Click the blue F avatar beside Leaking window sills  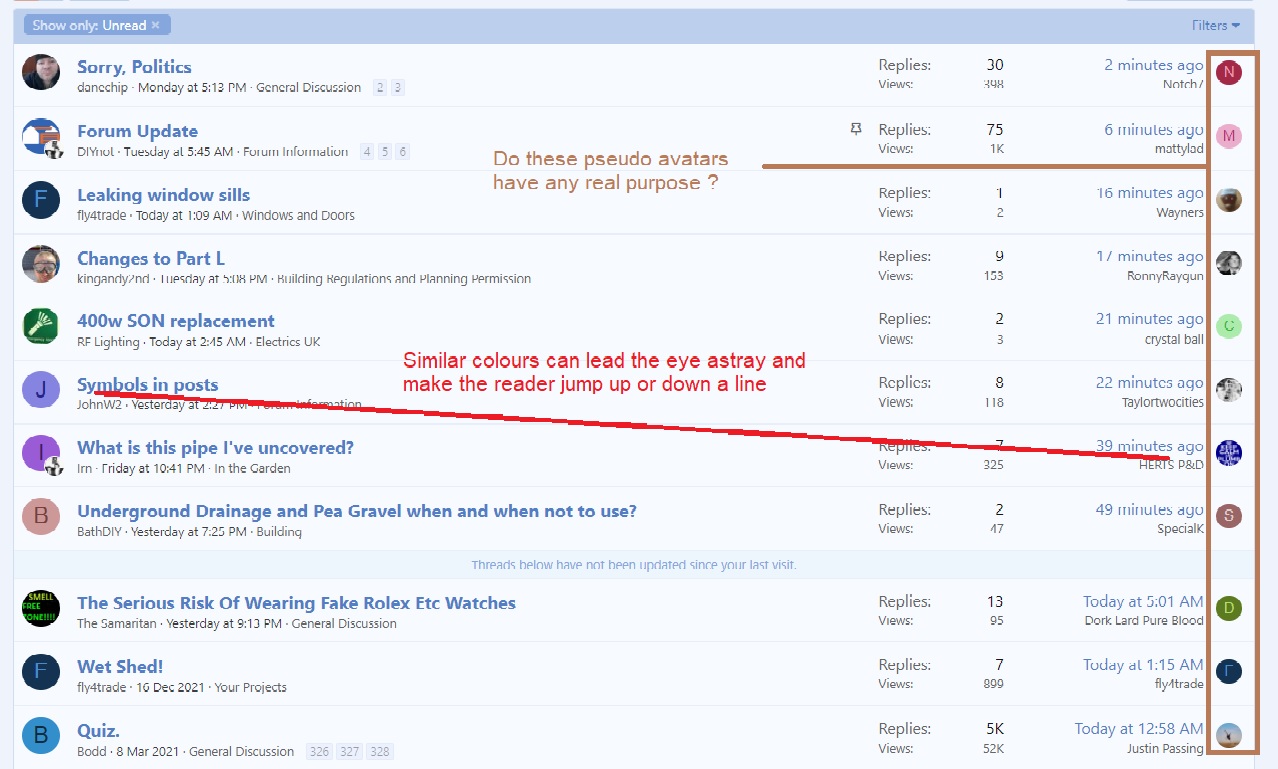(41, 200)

■ ■ ■ ■

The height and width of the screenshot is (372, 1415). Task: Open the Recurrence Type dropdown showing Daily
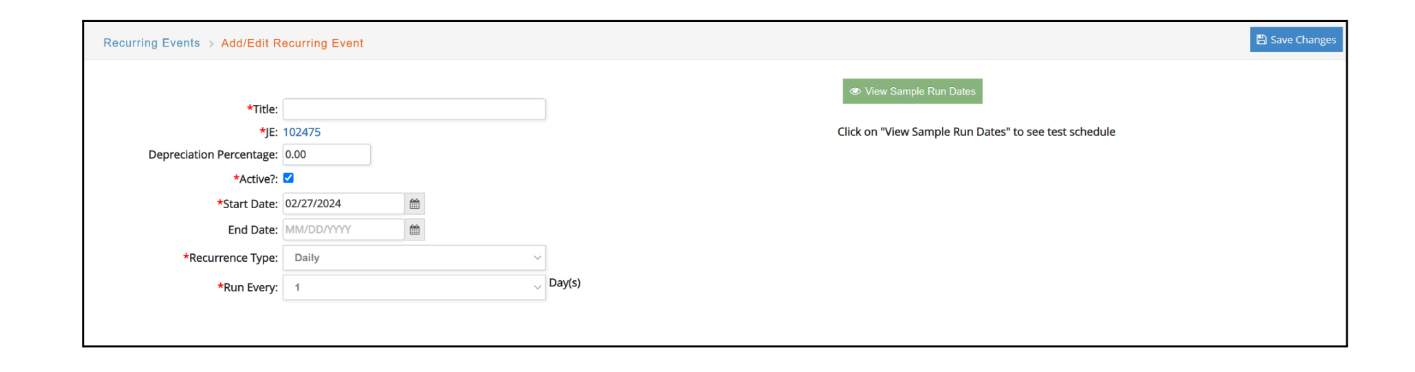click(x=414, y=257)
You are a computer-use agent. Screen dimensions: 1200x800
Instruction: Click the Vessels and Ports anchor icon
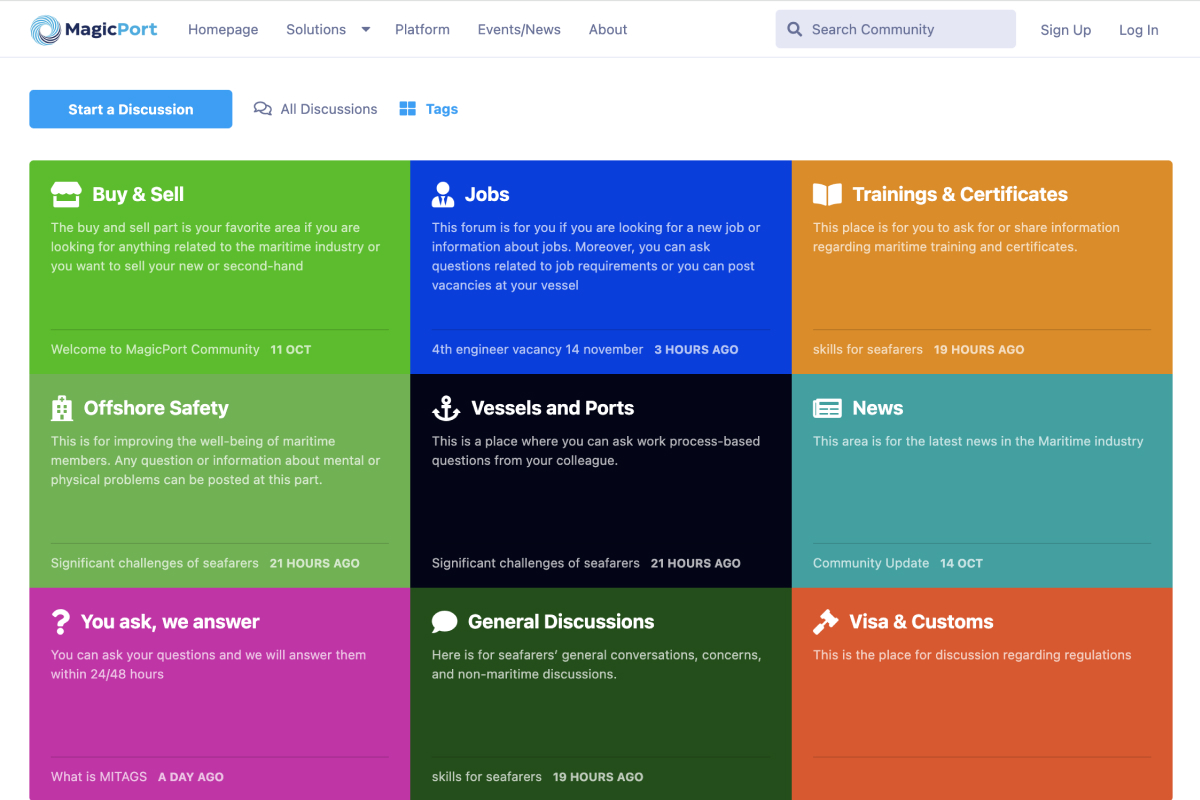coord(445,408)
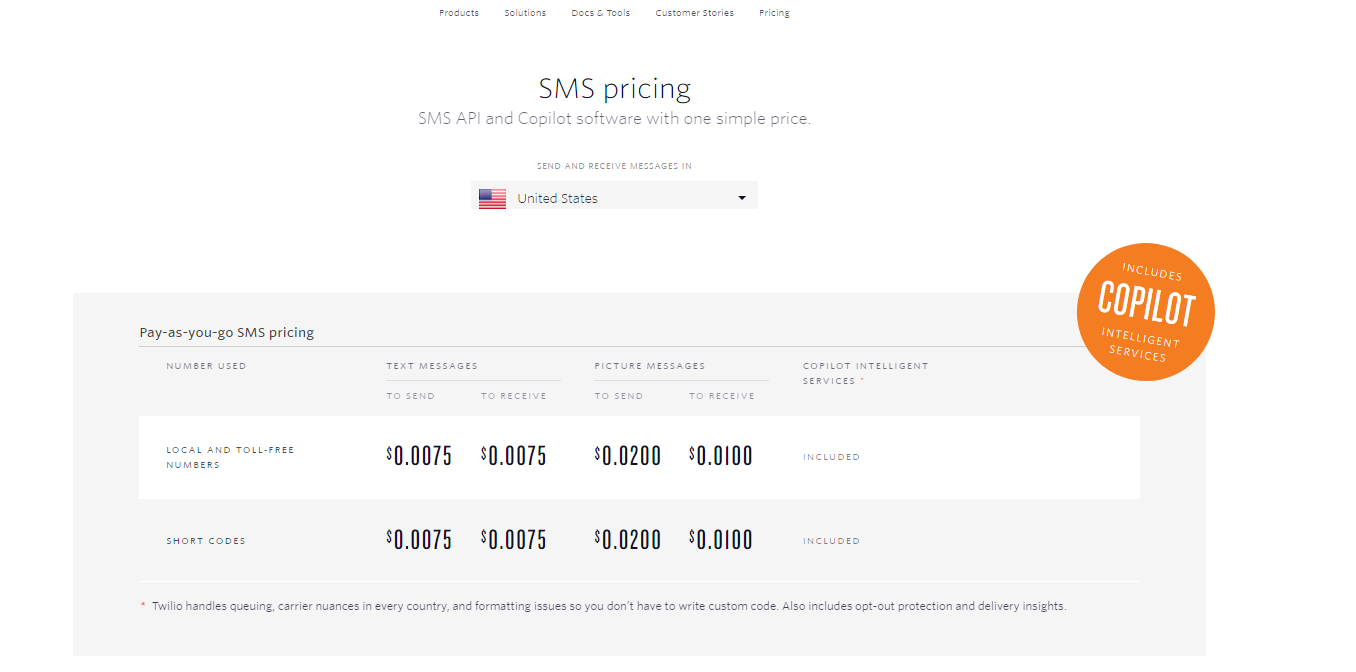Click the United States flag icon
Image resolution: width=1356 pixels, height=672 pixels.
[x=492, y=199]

■ ■ ■ ■

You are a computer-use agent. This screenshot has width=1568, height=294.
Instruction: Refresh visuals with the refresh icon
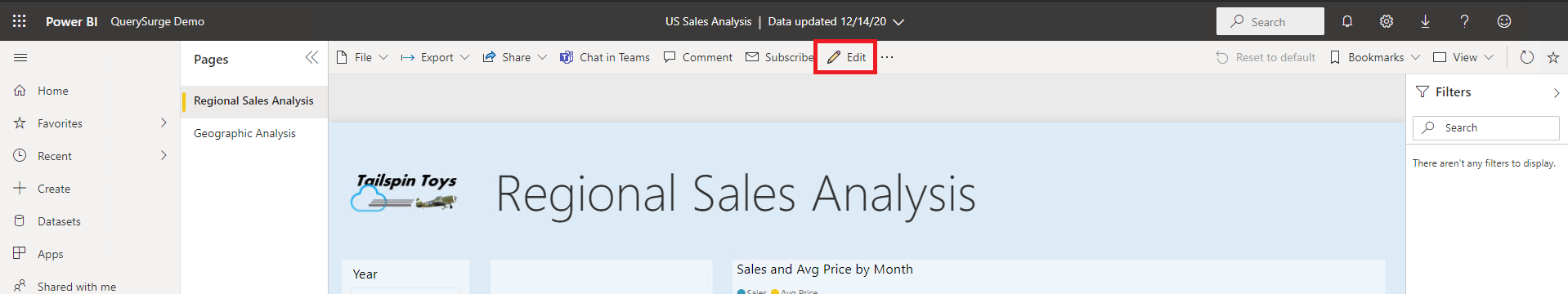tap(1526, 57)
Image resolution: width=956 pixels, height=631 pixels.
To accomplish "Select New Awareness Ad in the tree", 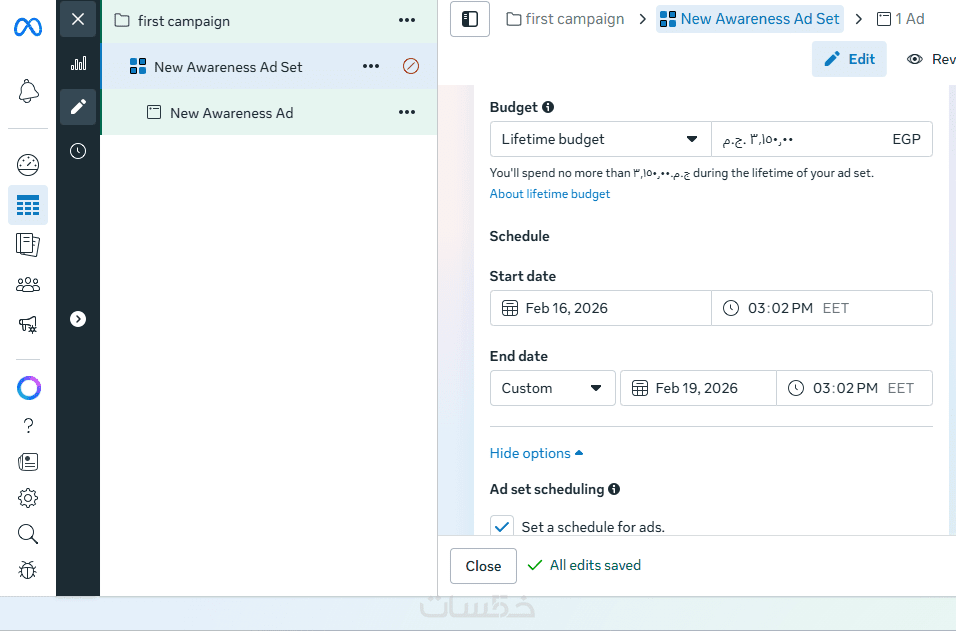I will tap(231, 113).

■ ■ ■ ■

→ **Work item**:
Every line above that carries the string "agent" should be copied.

→ **Solution to the exercise**:
You are a computer-use agent. Screen dimensions: 1200x800
You are a computer-use agent. This screenshot has width=1568, height=294.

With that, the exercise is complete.